At my (old) everyday kura no one got me, I felt like an outsider. Everyone else seemed happy but I was bored. Teachers didn’t understand why I was bored and asked lots of questions (which annoyed them) and just thought I was difficult. Teachers and students thought I was weird as I liked maths and reading. I hated school so much so I often thought it would be easier to be dead. I resisted getting ready for school every day and did quite a few unacceptable things as I felt school was a waste of time and there was no hope (but that didn’t make me feel good either). I was able to deal with feeling so sad about school though as I knew I was loved at home. My mum and dad did an awful lot to support me through this time.

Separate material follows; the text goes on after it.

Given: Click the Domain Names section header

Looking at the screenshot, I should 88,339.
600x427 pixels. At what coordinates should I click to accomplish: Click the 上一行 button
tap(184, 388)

Mum and Dad arranged for me to be academically tested and my result secured my One Day School (O.D.S) place. Although finding out my score did allow me to understand lots of things about why I felt different at school I didn’t know at that stage why they were sending me to O.D.S as I couldn’t believe any school would be different – but it was such a relief:
The days were interesting because of the subjects and the depth we looked at them in and I didn’t always have to stop when the bell went. The teacher understood me and saw me just the same as the others. We were encouraged to be questioning. At O.D.S I didn’t feel like an outsider in a school environment for the first time ever. I found belief in myself that I was normal because the other children there were just the same, for the first time I was able to connect with someone and call him and some others a friend. (It was also good for mum and dad to see there were other kids like me out there too!!)
I was still frustrated at my everyday kura but I understood why and knew there was hope. If it wasn’t for O.D.S I probably would have been excluded from my then everyday kura and been written off, just because they didn’t understand me, my traits and my needs. Because of my time at O.D.S I had the confidence to interview and test for a new school and I now have focus.
These and many more reasons is why not only O.D.S Hamilton but all the others should be kept going. They are a lifeline to kids like me.
Rewi (age 10)
I salute Rewi’s courage in making his difficulties in school public in this way, in order to help bring about positive change. This is true advocacy.